Photos of Venus Stewart show a beautiful young woman with gorgeous brown eyes and a sweet smile. She was the mother of two little girls and she loved them with all of her heart. She did everything she could to protect them.
Eight years ago she was divorcing her husband. She and her daughters moved to Michigan, from Virginia, to stay with her parents during the divorce process, and one day she walked outside in her pajamas and slippers to put a letter in the mailbox, but she never came back inside. She was missing from that point on until the police found enough evidence to convict her estranged husband of first degree murder and first degree conspiracy to commit murder. He lay in wait for her, dressed in dark clothing, attacked her and killed her, right outside of her parents home. And then he buried her body.
Police and investigators looked for Venus to bring her back to her family for more than eight years. Finally, the cold-blooded killer directed the investigative team directly to the spot where he callously buried her.
A police video shows the killer at the crime scene. It was chilling to watch. He shows no emotion, no remorse, no heartache over what he’s done. He murdered Venus, leaving her daughters motherless, her mother and father and family heartbroken. And he acts as if he’s the hero in this tragedy.

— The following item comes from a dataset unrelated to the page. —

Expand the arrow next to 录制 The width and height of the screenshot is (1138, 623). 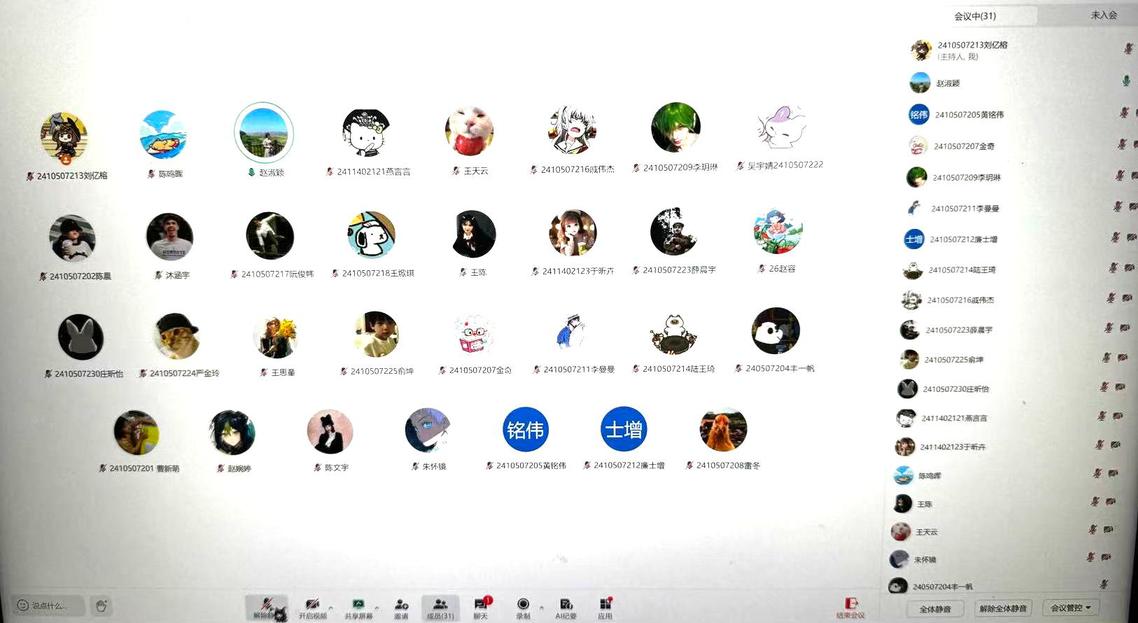pos(541,606)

Venus mattered and she still matters. She lives on in her daughters and I believe she is with her family still. Maybe she communicates with them in her own special way. Her family has put together a beautiful Facebook page in her honor and it’s focused on positivity and how well the girls are doing.

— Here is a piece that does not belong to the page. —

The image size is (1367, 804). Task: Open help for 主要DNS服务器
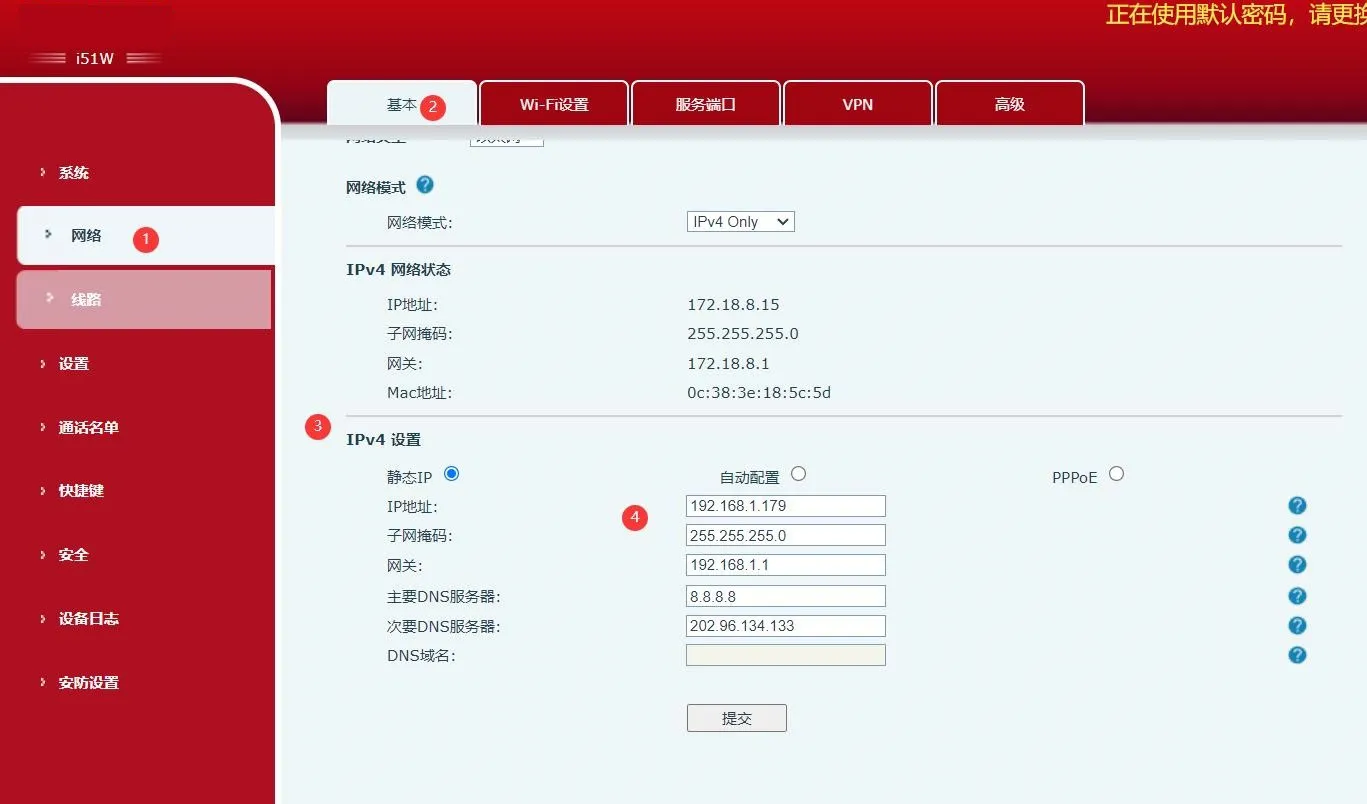[1297, 595]
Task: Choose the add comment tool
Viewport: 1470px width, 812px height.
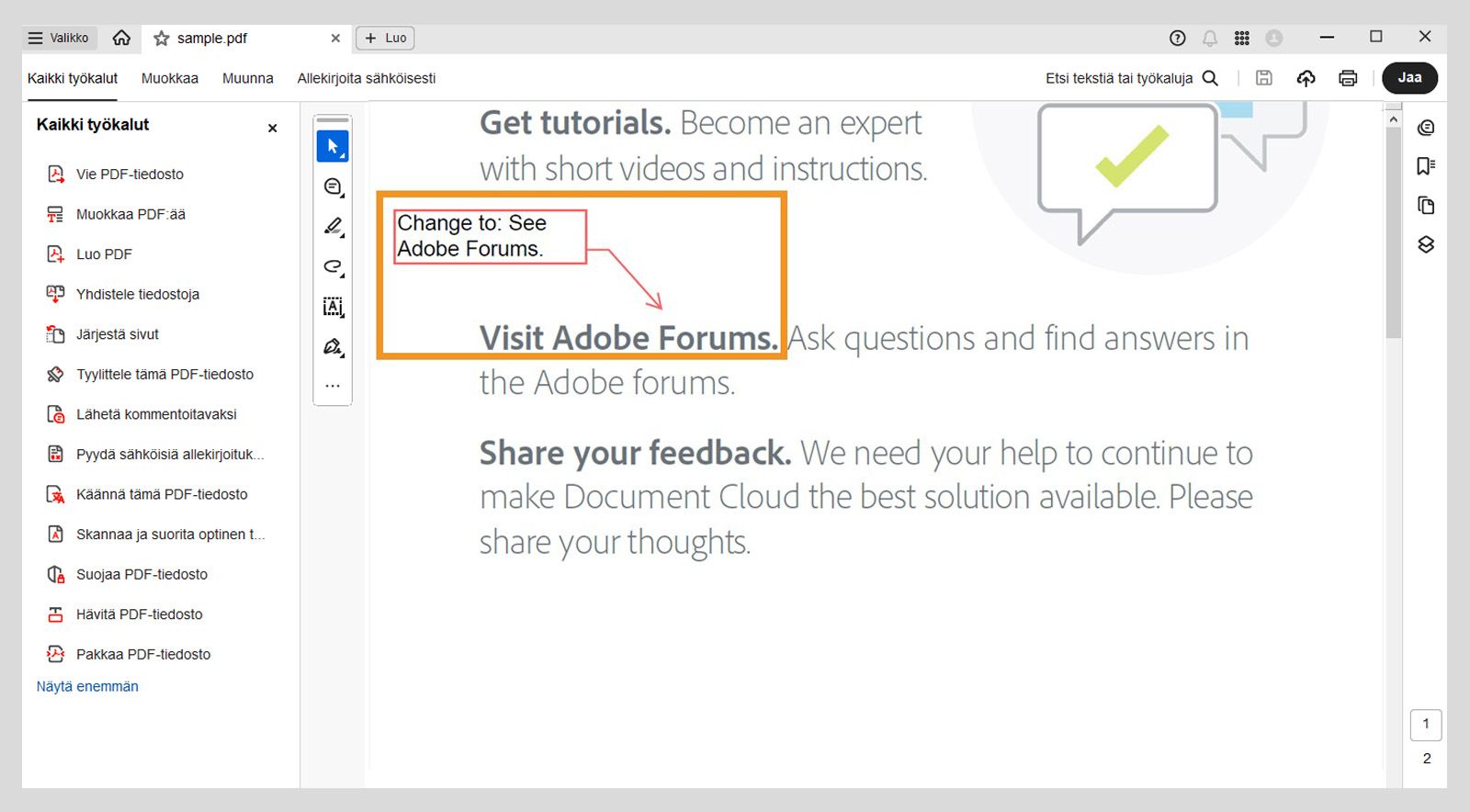Action: (x=333, y=186)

Venus’s life here was cut short, sadly, but her life goes on, and I believe we’ll see more of her through the love and strength and delight in her girls and her family and friends who knew and loved her. Love never dies, it just expands. Evil can’t kill love.

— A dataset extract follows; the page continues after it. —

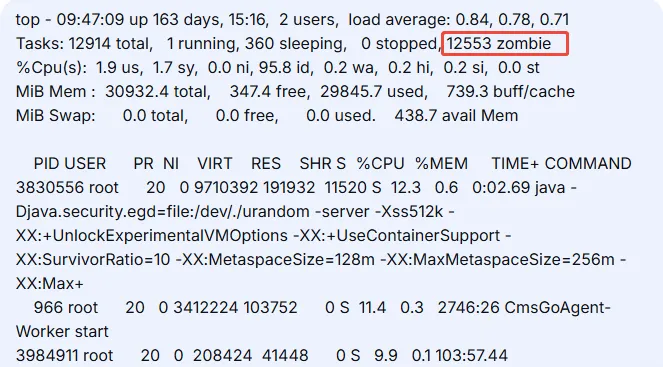This screenshot has height=367, width=663.
Task: Click the load average values
Action: click(x=512, y=19)
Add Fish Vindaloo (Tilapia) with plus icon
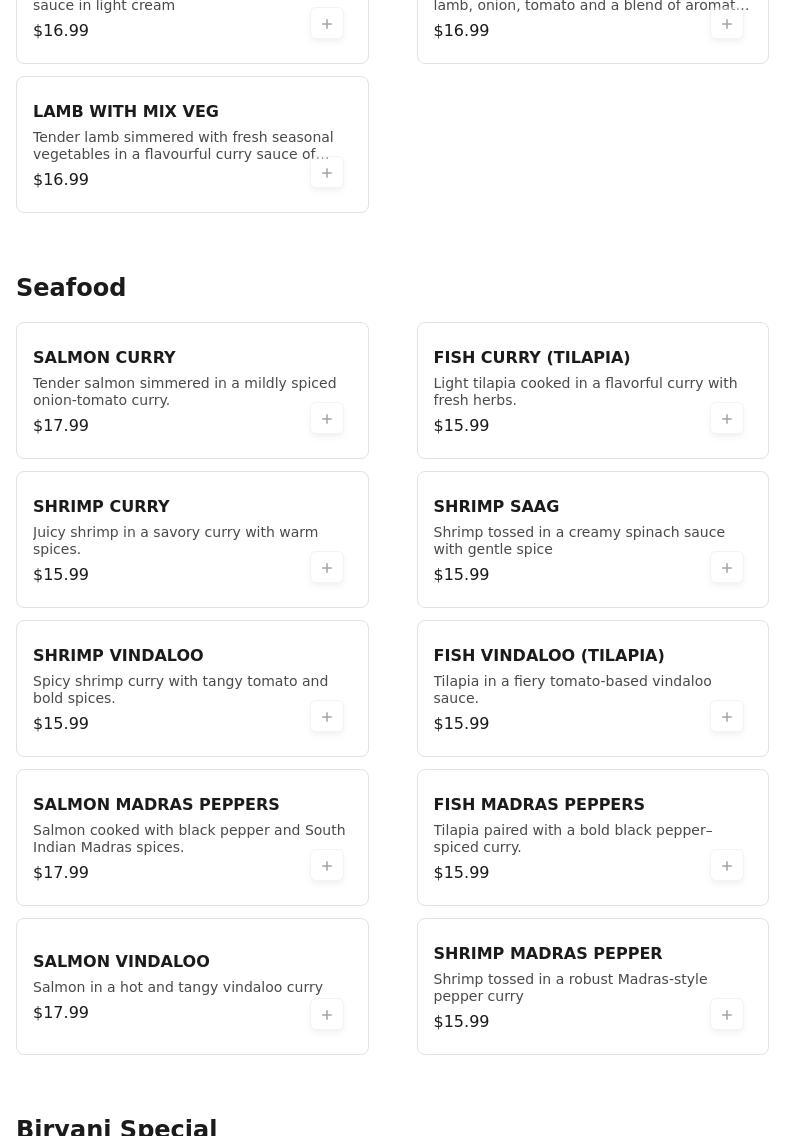 click(x=726, y=717)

I didn’t mention the murderers name for a reason. Sometimes, we focus too much on the them; the Venus Foundation wrote “We are also saddened by the killer getting his additional 15 minutes of fame.” I couldn’t agree more.
It’s time now to remember and honor Venus and the many others whose lives are ended too soon due to domestic violence. Let’s think more about the ones who were taken from us too early and figure out how to end intimate partner violence.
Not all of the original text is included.